If zero red flags fire and your self-score is solid, you have a well-bounded problem that's ready for structured analysis. If one or more fire, that's not a failure — it's useful information about what kind of help you actually need.
Step 5: Prepare your proof artifacts
If you're going to ask someone (or something) to help you think through this, prepare these first. They make the problem legible without exposing anything sensitive:
| Artifact | What it shows | Format |
|---|---|---|
| Problem description | What should happen, what breaks, what the visible symptom is | One page of plain text |
| Tool stack map | Categories of tools involved (never account names or IDs) | Simple list or table |
| Safe sample | A synthetic/redacted example illustrating the failure | Markdown with fake data |
| Evidence inventory | What you already know from public sources, logs, or documentation | Annotated list with links |
| Process map | Where in the workflow the failure occurs | ASCII diagram, Mermaid, or hand-drawn photo |
| Blocker list | What must exist before any real implementation could start | Bullet list |
Step 6: Know what NOT to send
Before you share your problem description with anyone — a consultant, a community forum, an AI agent, a colleague — check that you haven't included:
- Real credentials — tokens, passwords, API keys, session cookies, certificates
- Production logs — live error traces with real request IDs, user data, or IP addresses
- Customer data — names, emails, phone numbers, order details, support tickets
- Account identifiers — specific account names, organization IDs, billing information
- Internal URLs — admin dashboards, staging environments, private API endpoints
- Proprietary logic — business rules, pricing algorithms, competitive intelligence that you wouldn't want public
If you can't describe the problem without these, the problem isn't ready for external classification. That's not a blocker — it's a boundary.
What "fit" actually means
A problem that's "fit" for structured classification is one where:
- The failure can be named and categorized from description alone
- Evidence exists in public or synthetic form
- No production access is needed to understand the problem shape
- The output is a diagnostic document, not a deployed fix
- The risk of working on it is contained
A problem that's "not fit" isn't broken or unimportant — it just needs a different format. Maybe it needs hands-on access. Maybe it needs a specialist. Maybe it needs governance work before anyone should touch it. Knowing which one you have saves everyone time.

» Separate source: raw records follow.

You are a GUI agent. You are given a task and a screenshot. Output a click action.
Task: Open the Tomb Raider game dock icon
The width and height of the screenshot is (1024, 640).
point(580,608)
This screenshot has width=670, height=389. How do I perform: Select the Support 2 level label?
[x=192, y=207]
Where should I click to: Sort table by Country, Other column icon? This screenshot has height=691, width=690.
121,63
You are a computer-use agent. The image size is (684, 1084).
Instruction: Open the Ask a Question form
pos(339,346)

What to do with your results
- FIT: Your problem is well-bounded. Write it up using the proof artifacts above. You now have a clear description you can use to get useful input from communities, documentation, or diagnostic tools.
- NEEDS MORE INVESTIGATION: Go gather the missing evidence. Run the workflow once more with logging enabled. Capture the error. Note the environment. Then come back to Step 2.

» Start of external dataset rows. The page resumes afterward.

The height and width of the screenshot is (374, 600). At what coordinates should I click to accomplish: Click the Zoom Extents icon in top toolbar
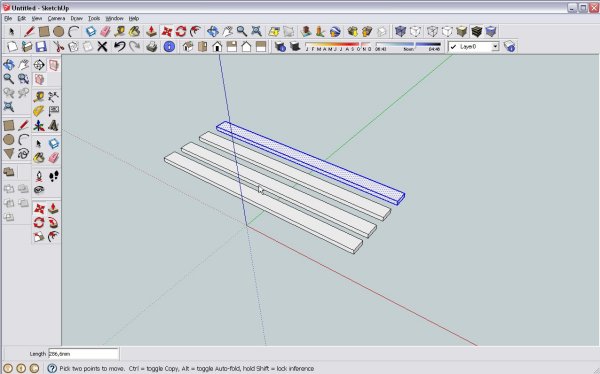click(256, 31)
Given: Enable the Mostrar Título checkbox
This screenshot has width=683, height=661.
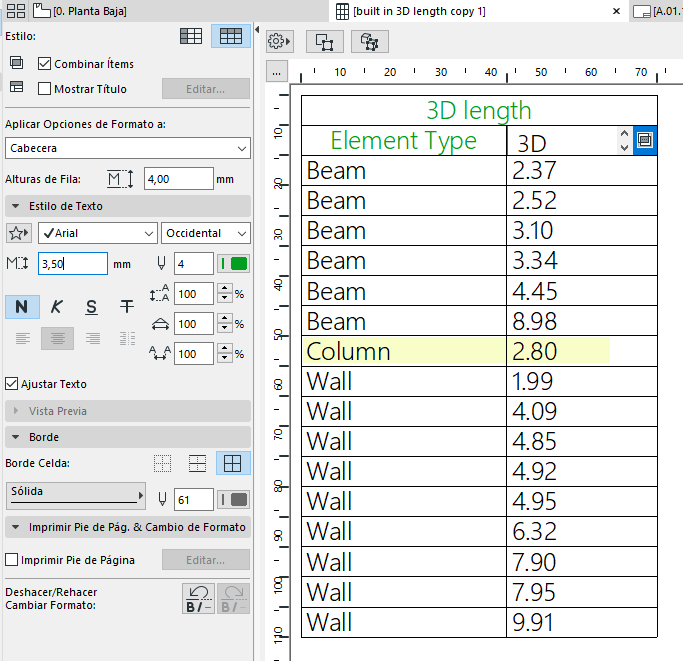Looking at the screenshot, I should click(44, 89).
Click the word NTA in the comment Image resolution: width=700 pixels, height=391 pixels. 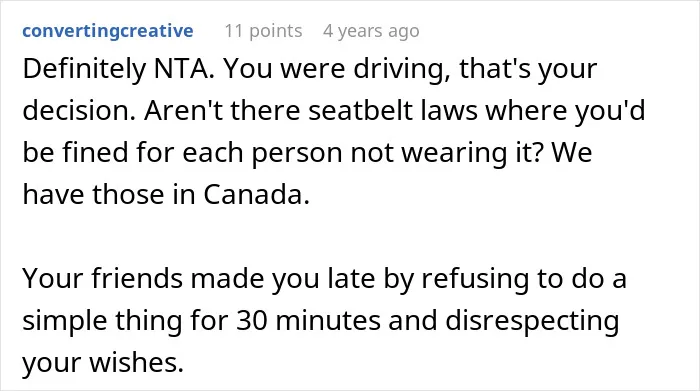183,69
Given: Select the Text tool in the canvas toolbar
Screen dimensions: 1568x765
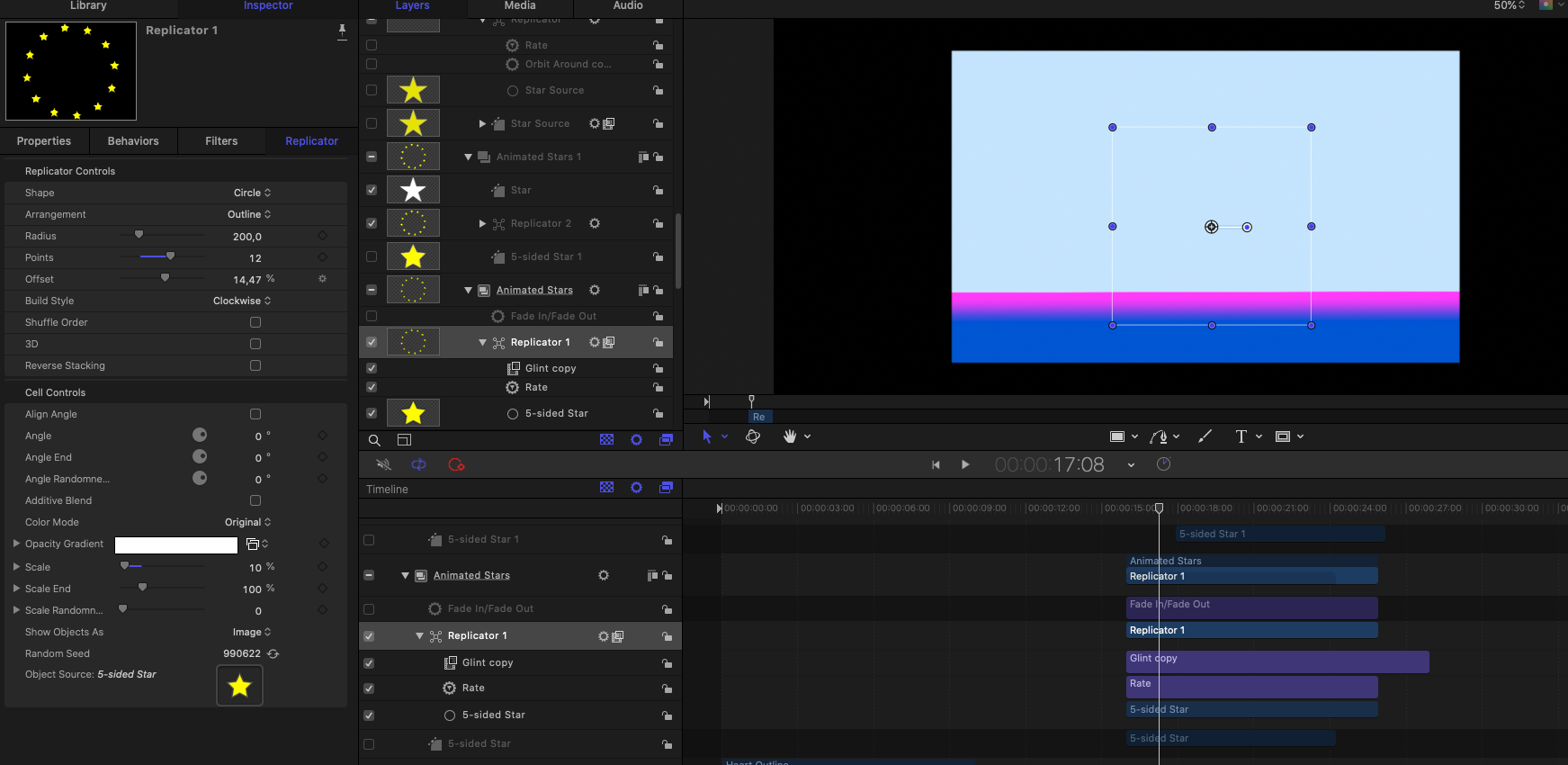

- NOT READY: Address the red flags first. If the problem requires credentials, set up a sandbox. If it requires production access, find someone with authorized access. If it involves unsupervised agent action, add approval gates before doing anything else.
This checklist is educational material about automation workflow diagnostics. It does not constitute a service offer, consultation, or commitment to fix anything. Use it to think clearly about your own problems before deciding what kind of help you need.